For this example, I unfortunately didn’t connect the Ahrefs API, so no backlink data was available. However, that will definitely be my next step.

As will setting up scheduled crawls of a select number of pages and crawling every day over a set period, likely 5-10 days. With this I’ll be able to see just how often each page is getting crawled across this period. Something not too dissimilar to what server logs would tell us.

With these automated crawls, my next step will be to create a Google sheet where individual crawls can be uploaded to. The sheet will contain an Overview tab showing the data for each page and its crawl frequency based on these daily crawls. Hopefully this will be in a position to share by the next time I sit down to blog!

Leveraging the GSC API will also serve as an ‘indexed checker’ to ensure the site’s key pages are indexed, and if not for any reason on a particular day, flag this issue quickly.

Until next time.

GSC API x AI Insight

For full transparnecy, here is Claude’s full reply to the prompt shared above:

Crawl Frequency Overview

All 65 pages in your data are part of the glossary section. The crawl frequency varies significantly:

Very Recent (0-7 days): 19 pages (29.2%)
Recent (8-14 days): 19 pages (29.2%)
Moderate (15-30 days): 11 pages (16.9%)
Old (31-60 days): 3 pages (4.6%)
Very Old (60+ days): 13 pages (20.0%)

The average time since last crawl is 27 days, with some pages not crawled for as long as 130 days.

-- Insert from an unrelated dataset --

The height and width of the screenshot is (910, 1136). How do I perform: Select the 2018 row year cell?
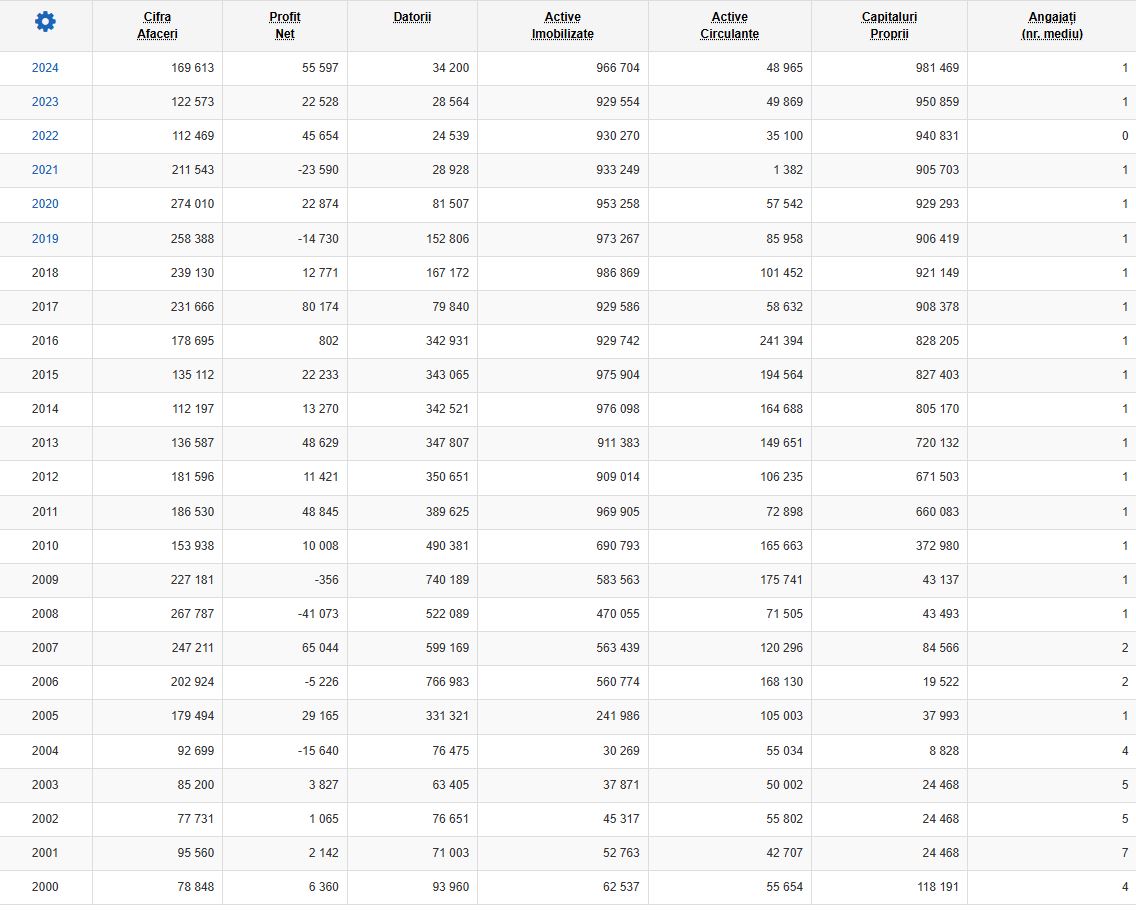point(45,273)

Correlations with Crawl Frequency

I found meaningful correlations between crawl frequency and other metrics:

Clicks vs Crawl Frequency: Moderate negative correlation (-0.26)
- Pages crawled more recently tend to have more clicks
- Recently crawled pages (0-14 days) average 9-13 clicks
- Older pages (60+ days) average less than 1 click
Impressions vs Crawl Frequency: Stronger negative correlation (-0.41)
- Recently crawled pages average 4,750-5,665 impressions
- Older pages (60+ days) average only 627 impressions
Internal Links vs Crawl Frequency: Weak negative correlation (-0.09)
- The relationship between internal links and crawl frequency is less clear
- Recently crawled pages (0-7 days) average 8.26 internal links
- Very old pages (60+ days) average 6.15 internal links

Least Frequently Crawled Pages

These pages have gone the longest without being crawled:

/page-1/ – 130 days, 1 click, 9 internal links
/page-2/ – 118 days, 0 clicks, 2 internal links
/page-3/ – 102 days, 0 clicks, 6 internal links
/page-4/ – 89 days, 0 clicks, 3 internal links
/page-5/ – 86 days, 1 click, 8 internal links

Most Frequently Crawled Pages

These pages were crawled most recently:

/page-1/ – 0 days, 6 clicks, 1 internal link
/page-2 – 2 days, 8 clicks, 13 internal links
/page-3/ – 3 days, 7 clicks, 3 internal links
/page-4/ – 3 days, 3 clicks, 1 internal link
/page-5/ – 4 days, 15 clicks, 3 internal links

Key Insights

User Engagement Drives Crawl Frequency: Pages with more clicks and impressions are crawled more frequently. Google appears to prioritize crawling content that users engage with.
Internal Links Have Less Impact: The correlation between internal links and crawl frequency is weaker than expected. Some frequently crawled pages have few internal links, while some rarely crawled pages have many.
A Significant Portion of Pages are Under-crawled: 20% of your glossary pages haven’t been crawled in over 60 days, potentially affecting their search visibility.

Recommendations

Focus on User Engagement: Create more engaging content to drive clicks and impressions, which appears to significantly influence crawl frequency.
Internal Linking Structure: While the correlation is weak, consider reviewing your internal linking strategy. Ensure important but rarely crawled pages receive more internal links from high-traffic pages.
Content Updates: Consider updating older, less frequently crawled pages to encourage Google to revisit them.
Submit URL for Indexing: For critical pages that haven’t been crawled in a long time, use Google Search Console’s “Request Indexing” feature.